5. Unknowns and Future Goals of Microbiome Research in CLD

Despite the existence of numerous studies indicating the beneficial effects of various supplements (probiotics, prebiotics, synbiotics) in CLD, there remain many unknowns. For example, what is the mechanism by which a particular supplement improves CLD? Which supplement combination is the most effective one? What is the optimal duration of treatment? Therefore, we need further studies with larger sample sizes, longer follow-up, and more sophisticated omics-based diagnostic tools to assess the impact of different therapeutic protocols on the structure of the host microbiome, as well as to test these interventions against the liver histological categories and hard clinical end-points [22][227]. It remains to be discovered whether a significant gene and metagenomic richness reduction progresses from compensated to decompensated cirrhosis and its potential link to disease outcomes and pathogenicity in terms of disease complications and mortality.

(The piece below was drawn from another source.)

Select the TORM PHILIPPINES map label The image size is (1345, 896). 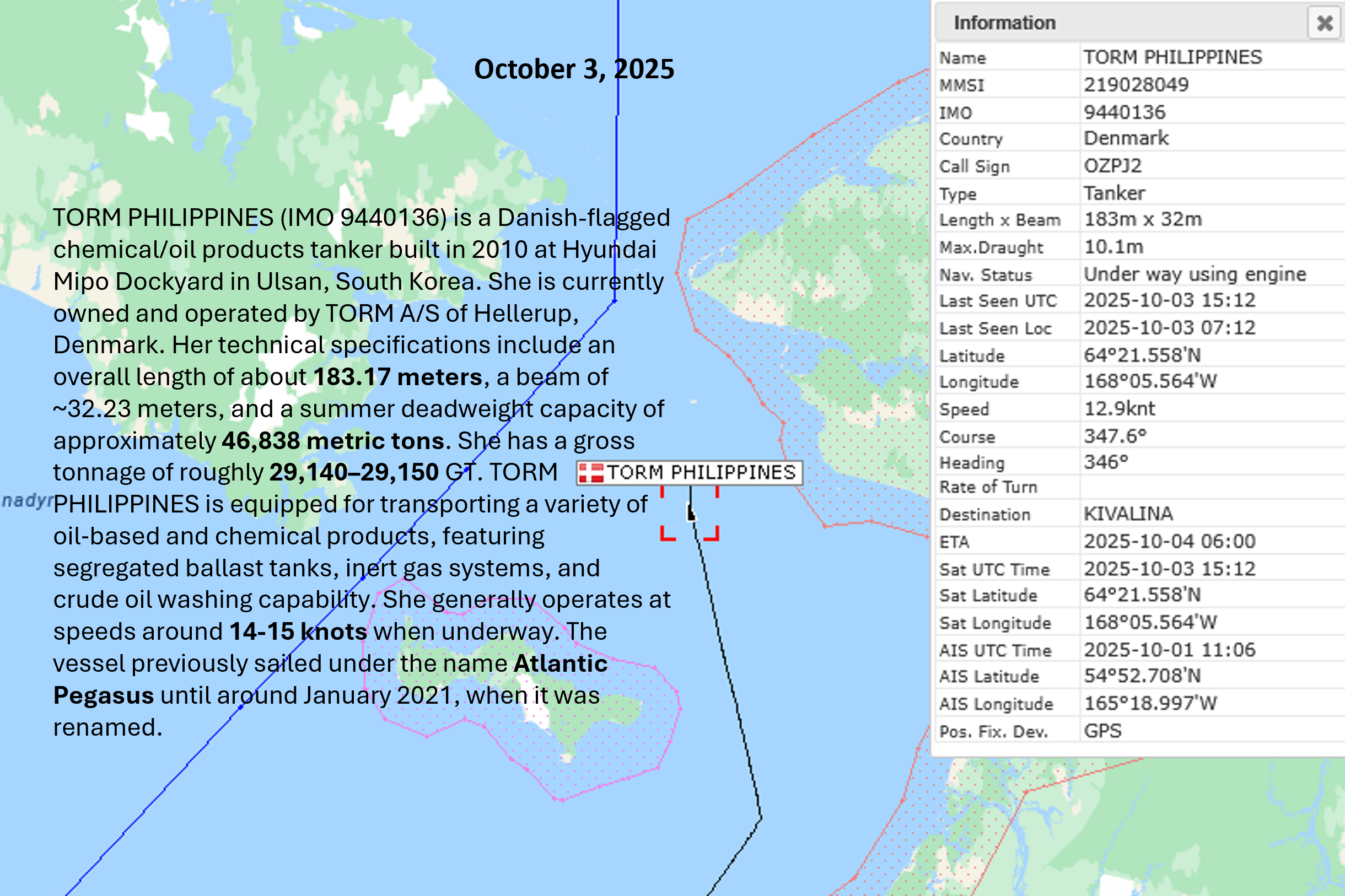[x=700, y=473]
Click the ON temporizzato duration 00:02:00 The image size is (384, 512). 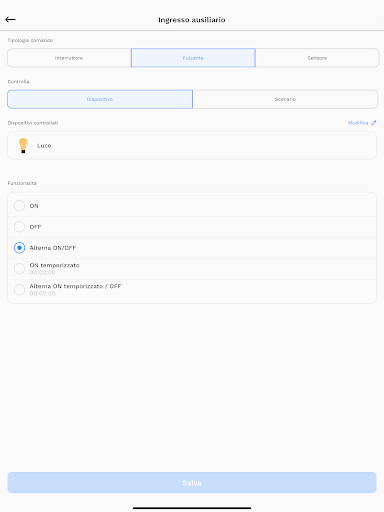pyautogui.click(x=42, y=272)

That would require prospective studies based on ameliorating gut microbiome alterations and involving numerous patients [28]. Also, the confirmation of the hypothesis that marked abnormalities in the gut microbiome can affect the cirrhosis progression causing profound alterations in metabolism would require an evaluation of the main metabolic pathways [28]. Using advanced computational techniques and prosperous study designs, gut microbiome analysis combined with other clinical and diagnostic examinations represents a future standard for predicting disease sensitivity, defining CLD status, and providing personalized treatment through supplements, diet, and medication [160][228].